En 2019, las temperaturas en París alcanzaron un récord, al acercarse a los 43 grados. Los científicos dicen que la situación empeorará, sobre todo porque el cambio climático está calentando Europa a más del doble del promedio mundial.

En 2022, las autoridades municipales preguntaron a los científicos del clima si París podría sufrir olas de calor que alcanzaran los 50 grados en un futuro próximo.

Su respuesta fue que sí, posiblemente a finales de siglo, o tan pronto como en 2050 si las emisiones de gases de efecto invernadero aumentan exponencialmente. Pero la modelización de los científicos demostró que ese escenario era improbable si se cumplían los compromisos globales del acuerdo climático de París y se mantenía el aumento del calentamiento por debajo de los 2 grados Celsius.

“No creo que debamos apostar por ello como sociedad”, dijo Alexandre Florentin, concejal ecologista e ingeniero medioambiental que pasó más de una década trabajando en Carbone 4, una empresa francesa líder en mitigación y adaptación al cambio climático.

Dirigió un comité de legisladores municipales, de todos los partidos políticos, para examinar la vulnerabilidad de la capital a las olas de calor extremas. Publicaron su informeParis a 50°C, en 2023, al margen del simulacro de crisis.

Descubrieron que había umbrales de temperatura que podían causar averías generalizadas, lo que provocaría una cascada de efectos dominó paralizantes.

Durante una entrevista con el director de un hospital, por ejemplo, Florentin se enteró de que el sistema de aire acondicionado del centro médico estaba diseñado para funcionar solo cuando la temperatura exterior era de unos 42,7 grados Celsius o menos.

Si fuera más alta, se estropearía y el hospital se vería obligado a cerrar sus quirófanos y enviar los casos urgentes a otros hospitales. “¿Qué pasaría si tuvieran el mismo problema?”, dijo Florentin. “No tuvo una respuesta”.Y añadió: “Mientras se supere ese umbral, nos enfrentaremos a efectos dominó”.

Otro hallazgo importante fue la vulnerabilidad de las escuelas, en caso de que se produjera una ola de calor durante el curso escolar, como a finales de junio.
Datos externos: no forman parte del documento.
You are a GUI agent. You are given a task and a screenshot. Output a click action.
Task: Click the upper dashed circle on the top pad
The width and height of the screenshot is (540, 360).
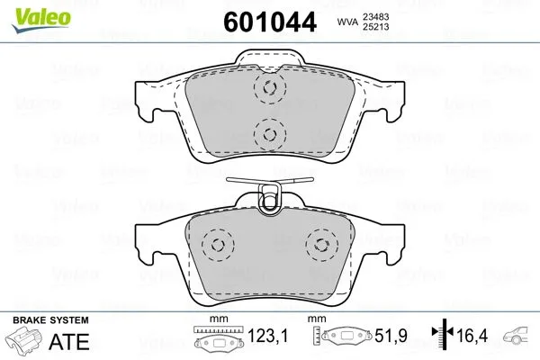point(267,88)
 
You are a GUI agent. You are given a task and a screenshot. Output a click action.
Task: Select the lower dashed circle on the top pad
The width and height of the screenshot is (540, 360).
point(267,134)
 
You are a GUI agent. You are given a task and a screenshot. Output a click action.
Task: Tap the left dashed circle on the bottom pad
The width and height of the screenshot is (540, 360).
point(215,244)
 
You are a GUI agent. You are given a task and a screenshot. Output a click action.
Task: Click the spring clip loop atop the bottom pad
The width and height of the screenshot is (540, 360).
point(267,200)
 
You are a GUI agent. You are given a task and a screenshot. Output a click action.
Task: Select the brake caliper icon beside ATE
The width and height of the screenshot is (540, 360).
point(26,342)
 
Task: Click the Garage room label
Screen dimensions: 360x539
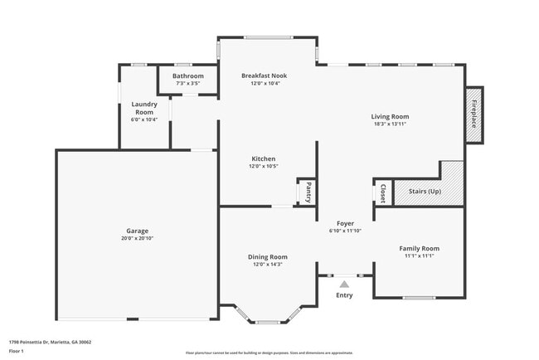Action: tap(137, 230)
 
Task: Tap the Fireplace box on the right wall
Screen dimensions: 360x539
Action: tap(474, 114)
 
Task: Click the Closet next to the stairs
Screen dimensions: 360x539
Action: tap(382, 193)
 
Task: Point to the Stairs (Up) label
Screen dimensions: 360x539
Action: tap(424, 192)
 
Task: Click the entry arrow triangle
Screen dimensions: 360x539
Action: tap(344, 285)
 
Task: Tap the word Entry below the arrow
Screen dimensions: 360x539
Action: tap(344, 295)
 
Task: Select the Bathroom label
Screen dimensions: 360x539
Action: tap(187, 76)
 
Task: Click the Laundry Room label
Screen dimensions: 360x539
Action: tap(144, 108)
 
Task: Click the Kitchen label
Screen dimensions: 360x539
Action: tap(264, 158)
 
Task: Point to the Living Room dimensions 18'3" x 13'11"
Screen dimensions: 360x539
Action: tap(390, 124)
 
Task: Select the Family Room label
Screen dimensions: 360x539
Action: tap(419, 248)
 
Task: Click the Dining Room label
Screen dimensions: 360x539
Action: tap(268, 256)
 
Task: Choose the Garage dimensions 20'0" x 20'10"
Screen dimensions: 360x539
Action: tap(137, 238)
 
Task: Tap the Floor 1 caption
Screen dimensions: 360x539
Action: tap(17, 351)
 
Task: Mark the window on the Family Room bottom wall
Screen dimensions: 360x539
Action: tap(419, 298)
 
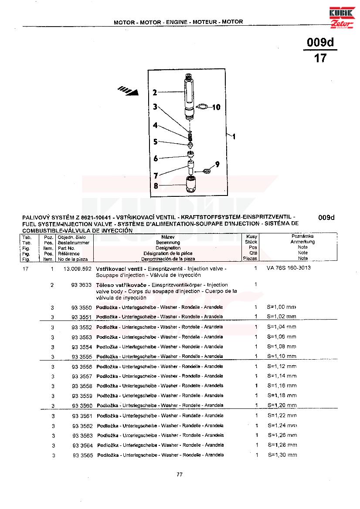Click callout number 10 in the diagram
(x=216, y=107)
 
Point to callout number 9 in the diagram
(x=217, y=164)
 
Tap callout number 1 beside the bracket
(x=234, y=136)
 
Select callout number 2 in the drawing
(x=155, y=92)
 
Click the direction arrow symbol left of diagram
(x=128, y=91)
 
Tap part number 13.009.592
(x=77, y=269)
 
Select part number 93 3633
(x=82, y=285)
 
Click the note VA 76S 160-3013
(x=289, y=268)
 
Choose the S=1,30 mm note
(x=282, y=455)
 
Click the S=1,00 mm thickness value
(x=282, y=307)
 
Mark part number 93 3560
(x=82, y=406)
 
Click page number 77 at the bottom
(x=180, y=475)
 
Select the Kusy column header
(x=251, y=236)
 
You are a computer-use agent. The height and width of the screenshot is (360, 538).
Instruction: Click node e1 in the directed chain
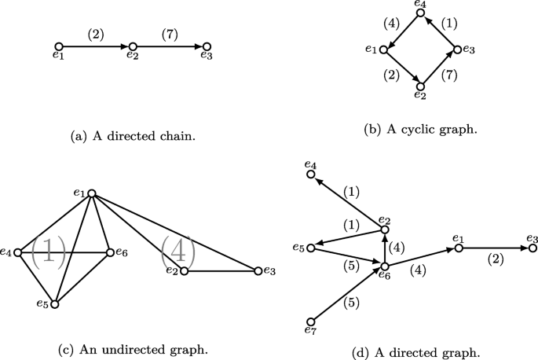[x=59, y=47]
“Las clases cerrarán y eso tendrá consecuencias en toda la sociedad”, dijo Florentin. “Si sus padres trabajan en un hospital o en las instalaciones eléctricas, habrá problemas mayores”, es decir, falta de personal en momentos cruciales.
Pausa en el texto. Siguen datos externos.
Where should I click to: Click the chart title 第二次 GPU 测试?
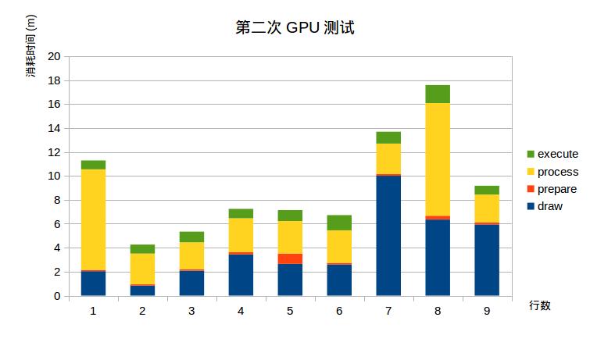[x=295, y=28]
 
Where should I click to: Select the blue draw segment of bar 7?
[x=388, y=235]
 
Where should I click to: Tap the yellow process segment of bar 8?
[x=438, y=159]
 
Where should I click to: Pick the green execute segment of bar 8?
[x=438, y=94]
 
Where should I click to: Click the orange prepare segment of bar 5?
[x=290, y=258]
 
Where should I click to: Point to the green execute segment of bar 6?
[x=339, y=223]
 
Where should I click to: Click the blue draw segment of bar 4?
[x=241, y=275]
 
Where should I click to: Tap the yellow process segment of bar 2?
[x=142, y=269]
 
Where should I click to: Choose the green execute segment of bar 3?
[x=191, y=237]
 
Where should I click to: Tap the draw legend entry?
[x=544, y=207]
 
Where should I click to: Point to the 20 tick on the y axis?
[x=54, y=56]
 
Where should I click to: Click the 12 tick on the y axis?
[x=54, y=152]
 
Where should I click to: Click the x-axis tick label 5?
[x=290, y=311]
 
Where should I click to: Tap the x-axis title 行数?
[x=539, y=305]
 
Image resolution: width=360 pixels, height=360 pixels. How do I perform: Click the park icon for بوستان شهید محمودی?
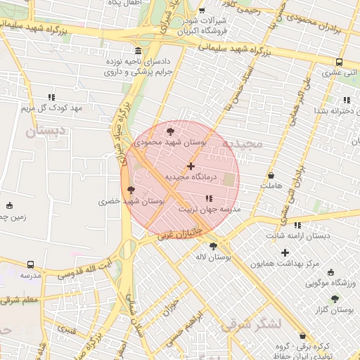(x=171, y=131)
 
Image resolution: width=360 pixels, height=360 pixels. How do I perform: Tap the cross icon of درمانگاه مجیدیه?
(x=191, y=166)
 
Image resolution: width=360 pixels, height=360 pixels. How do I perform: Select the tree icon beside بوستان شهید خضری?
(x=130, y=189)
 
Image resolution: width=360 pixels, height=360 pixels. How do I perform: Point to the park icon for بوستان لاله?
(x=214, y=246)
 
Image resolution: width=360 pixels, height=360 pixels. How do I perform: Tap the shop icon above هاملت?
(x=271, y=175)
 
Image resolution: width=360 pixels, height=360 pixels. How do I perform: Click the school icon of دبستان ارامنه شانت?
(x=297, y=225)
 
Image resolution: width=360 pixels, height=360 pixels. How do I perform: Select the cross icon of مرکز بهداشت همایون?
(x=285, y=252)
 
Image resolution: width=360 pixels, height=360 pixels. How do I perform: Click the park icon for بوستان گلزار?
(x=335, y=299)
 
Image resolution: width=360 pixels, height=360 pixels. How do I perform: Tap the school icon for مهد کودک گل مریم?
(x=51, y=97)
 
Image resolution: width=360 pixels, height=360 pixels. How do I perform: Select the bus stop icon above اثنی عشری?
(x=340, y=62)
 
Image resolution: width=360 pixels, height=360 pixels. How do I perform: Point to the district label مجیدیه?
(x=242, y=143)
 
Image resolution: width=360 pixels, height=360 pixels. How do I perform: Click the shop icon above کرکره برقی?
(x=302, y=336)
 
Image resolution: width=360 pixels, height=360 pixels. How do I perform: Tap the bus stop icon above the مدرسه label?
(x=30, y=264)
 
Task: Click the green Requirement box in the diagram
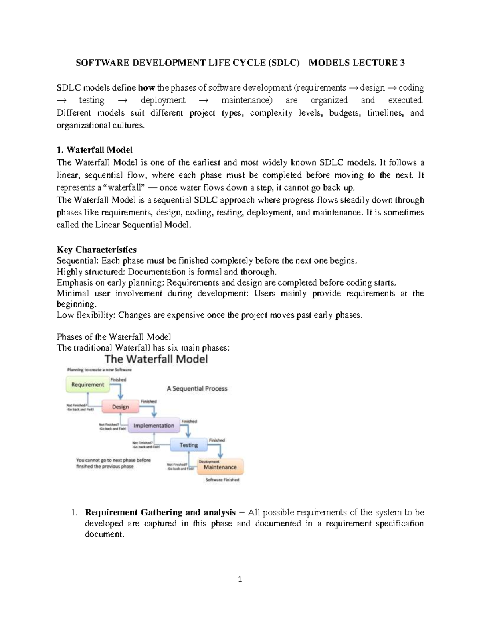(x=87, y=385)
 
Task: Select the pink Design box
(x=120, y=407)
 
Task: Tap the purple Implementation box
(x=154, y=426)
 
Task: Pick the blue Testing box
(x=188, y=445)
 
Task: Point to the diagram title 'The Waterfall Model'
(x=156, y=359)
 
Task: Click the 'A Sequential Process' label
(x=197, y=388)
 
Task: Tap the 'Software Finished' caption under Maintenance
(x=222, y=480)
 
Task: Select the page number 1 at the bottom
(x=240, y=579)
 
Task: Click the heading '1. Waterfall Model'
(x=94, y=150)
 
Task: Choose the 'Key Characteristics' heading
(x=97, y=250)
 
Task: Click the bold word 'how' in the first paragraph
(x=146, y=88)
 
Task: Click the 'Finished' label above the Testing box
(x=189, y=422)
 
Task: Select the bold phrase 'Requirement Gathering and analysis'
(x=160, y=513)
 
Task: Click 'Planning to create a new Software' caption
(x=99, y=370)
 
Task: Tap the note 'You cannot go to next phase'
(x=113, y=461)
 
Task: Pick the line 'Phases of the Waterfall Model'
(x=114, y=337)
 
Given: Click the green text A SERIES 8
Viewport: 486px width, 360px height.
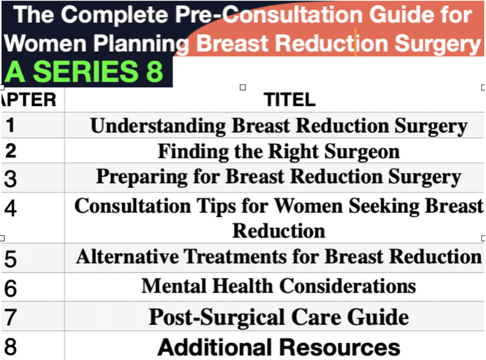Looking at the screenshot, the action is [x=84, y=72].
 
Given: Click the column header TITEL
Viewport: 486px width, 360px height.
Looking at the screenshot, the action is [x=290, y=100].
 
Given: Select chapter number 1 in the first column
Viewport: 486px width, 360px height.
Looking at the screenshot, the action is [x=10, y=125].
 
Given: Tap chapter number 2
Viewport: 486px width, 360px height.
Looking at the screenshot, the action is [x=11, y=151].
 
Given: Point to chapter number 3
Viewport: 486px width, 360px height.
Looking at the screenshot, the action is [x=10, y=179].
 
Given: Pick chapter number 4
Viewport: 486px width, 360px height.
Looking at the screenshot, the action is [x=10, y=208].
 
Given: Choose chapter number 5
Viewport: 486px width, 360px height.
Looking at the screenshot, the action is [x=10, y=259].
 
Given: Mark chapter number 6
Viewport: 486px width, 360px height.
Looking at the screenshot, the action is [x=10, y=288].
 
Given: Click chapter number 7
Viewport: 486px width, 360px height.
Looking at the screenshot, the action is [x=10, y=317].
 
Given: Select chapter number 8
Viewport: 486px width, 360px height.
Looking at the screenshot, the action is [x=10, y=347].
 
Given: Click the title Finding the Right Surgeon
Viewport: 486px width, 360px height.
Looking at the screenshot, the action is [x=279, y=151].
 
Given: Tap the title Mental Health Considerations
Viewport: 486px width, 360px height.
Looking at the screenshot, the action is [x=279, y=285].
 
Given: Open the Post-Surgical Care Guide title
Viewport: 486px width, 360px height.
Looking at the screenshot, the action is [x=279, y=317].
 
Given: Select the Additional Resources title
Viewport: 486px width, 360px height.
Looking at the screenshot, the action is [x=279, y=347].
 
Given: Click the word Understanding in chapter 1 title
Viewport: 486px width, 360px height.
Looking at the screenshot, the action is [x=158, y=126].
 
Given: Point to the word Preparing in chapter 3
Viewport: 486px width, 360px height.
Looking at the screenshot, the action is [x=142, y=177].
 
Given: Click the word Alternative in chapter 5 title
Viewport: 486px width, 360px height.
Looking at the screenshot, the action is [x=128, y=256].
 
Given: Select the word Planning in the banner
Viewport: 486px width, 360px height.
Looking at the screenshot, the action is [x=141, y=43].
Su recomendación más firme fue que la ciudad invirtiera más en patios verdes y sombreados y transformara las escuelas en centros de enfriamiento “pasivo” con diseños que permitieran más circulación de aire o sistemas de enfriamiento geotérmico, no eléctrico.

París está especialmente mal adaptada a las olas de calor. Un estudio de 2023 publicado en la revista médica londinense The Lancet la consideraba la capital europea cuyos habitantes estaban más expuestos a muertes relacionadas con el calor.

La ciudad tiene la mayor densidad de población de Europa, y esas personas están hacinadas en edificios sin aislamiento térmico y con tejados de zinc construidos para los inviernos y veranos históricamente moderados de la ciudad, explicó Franck Lirzin, autor del libro de 2022 Paris face au changement climatique (París ante el cambio climático).

Muchas de sus plazas principales están pavimentadas en piedra y rodeadas de caminos de asfalto, lo que las convierte en radiadores que contribuyen a aumentar la temperatura de la ciudad hasta 10 grados Celsius en comparación con el campo cercano.